Читать «Палачи и жертвы» онлайн - страница 77

Кирилл Анатольевич Столяров

В октябре того же 1951 года был на обеде у Председателя Совета Министров Грузинской ССР З. Н. Чхубианишвили, устроенном в честь Л. Ф. Цанава и посла СССР в Румынии С. И. Кавтарадзе. Гостей было много, но Цанава торопился к поезду и рано уехал, а вместе с ним разъехались и другие. Проводив Цанава на вокзал, я вернулся обратно в семью Чхубианишвили вместе с бывшим (тогда действующим. — К. С.) заместителем министра внутренних дел республики К. П. Бзиава. Вернувшись, я застал за столом С. И. Кавтарадзе, Председателя Президиума Верховного Совета Грузии В. Б. Гогуа, секретаря ЦК КП(б) Грузии Р. С. Шадури и самого хозяина дома Чхубианишвили. Будучи выпившим, я допустил грубую ошибку, непростительную мне как чекисту, выразившуюся в том, что из хвастовства выболтал о беседе с И. В. Сталиным по вопросу засылки людей в Турцию для диверсионных и террористических целей и об усилении охраны границы.

На второй день я очень сожалел, переживал свою оплошность, хотел обойти всех товарищей и предупредить, чтобы ни один из них не огласил моих слов, но подумал, что это будет хуже, и успокоил себя тем, что все они — ответственные руководящие работники и знают, что о таких вещах говорить нельзя.

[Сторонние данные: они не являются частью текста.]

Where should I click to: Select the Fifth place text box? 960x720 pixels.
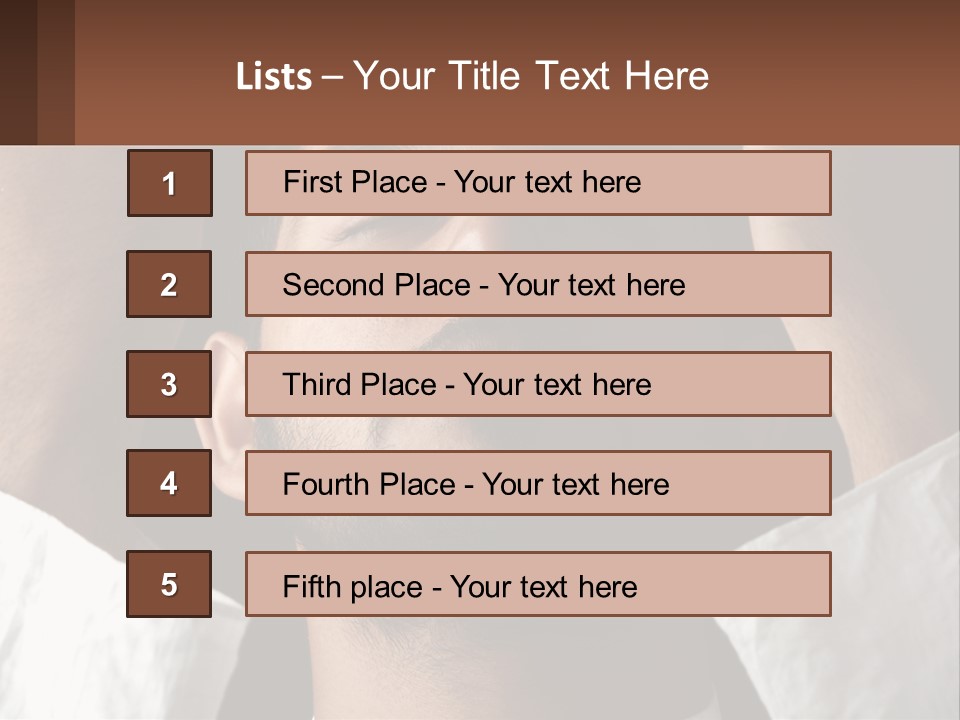[538, 584]
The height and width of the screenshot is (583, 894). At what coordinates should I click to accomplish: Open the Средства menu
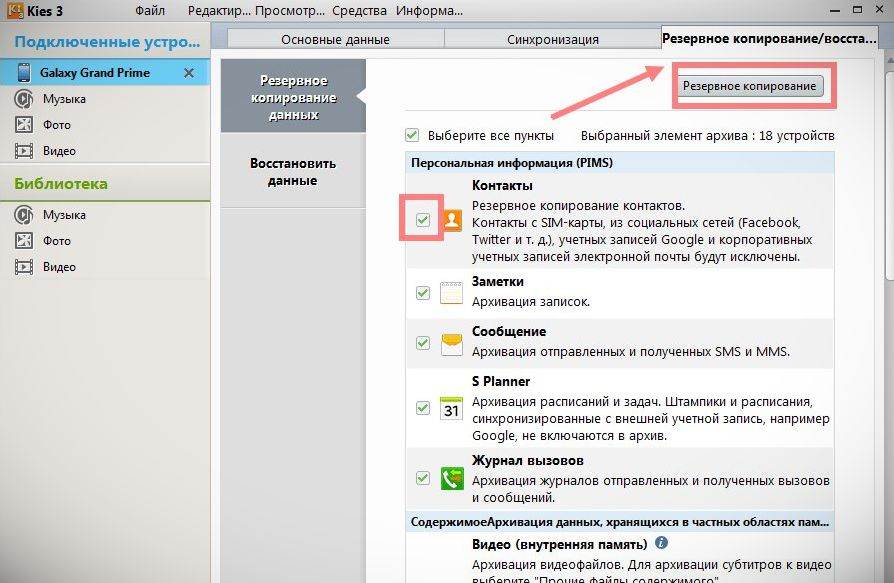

В декабре 1951 года А. И. Мгеладзе, будучи в Тбилиси, зашел ко мне в МГБ и показал рапорт Бзиава на имя министра госбезопасности СССР С. Д. Игнатьева с подробным изложением моего проступка. Игнатьев, оказывается, направил Вождю рапорт Бзиава, а Вождь передал его Мгеладзе с поручением ознакомить меня, а затем в моем же присутствии сжечь.

Я был убит как своим проступком, так — еще больше — великодушием Вождя, что он простил мне такую мою серьезную вину, и долго переживал…»

Отвлечемся от душевных переживаний Рухадзе и попытаемся оценить достоверность его исповеди. В основном он написал правду, но отнюдь не всю, потому что чего–то так и не понял до конца, а в чем–то, как обычно, хитрил, выдавая себя за простака, который далек от всяческих интриг. Между тем череда экстраординарных событий, развернувшихся после памятного обеда у Сталина, в известной степени явилась следствием замысла Рухадзе.

Отмотаем назад катушку времени, вернемся в 1948 год, когда Рухадзе стал министром госбезопасности, вникнем в расстановку сил, между которыми он оказался, и воспроизведем ход его мыслей. Назначили его против воли Абакумова, стало быть, на поддержку Москвы рассчитывать не приходится, наоборот, жди оттуда подвоха, а это, в свою очередь, означает, что нужно делать ставку на местную власть, на Чарквиани, другого варианта вроде бы нет. Но и здесь, в Грузии, для него не все так безоблачно, как кажется на первый взгляд. Пусть Чарквиани стоит за него горой, но есть еще старый враг Рапава, переброшенный на пост министра юстиции, есть родной брат Рапа- вы, заместитель прокурора республики, вокруг них группируются разные темные людишки, недовольные выдвижением Рухадзе, и есть, наконец, второй секретарь ЦК КП(б) Грузии Барамия, с которым у Рухадзе скверные отношения и который негласно поддерживает оппозицию в МГБ. В этих условиях всецело полагаться только на Чарквиани легкомысленно — что будет с ним, Рухадзе, если Чарквиани вдруг турнут из ЦК? И тогда Рухадзе начинает как бы невзначай заигрывать с Мгеладзе, зная, что тот близок к Сталину. Особым умом Рухадзе, как мы уже убедились, не отличался, а хитрости ему было не занимать, — и он в застольных беседах с партийным властелином Абхазии выказывает полнейшую доверительность, допускает кое–какие проговорки, мелкую утечку информации и т. п. Словом, закидывает несколько удочек с живцами и терпеливо ждет поклевки. Длительное время поплавки не колышатся, крупной рыбой не пахнет, а затем один из них камнем уходит в воду — Рухадзе вызывают в Цхалтубо к Сталину. Он точно не знает, кому обязан этим, но, как вскоре выяснилось, порадел о нем Мгеладзе, у которого тоже был свой расчет — спихнуть Чарквиани, чтобы занять его место.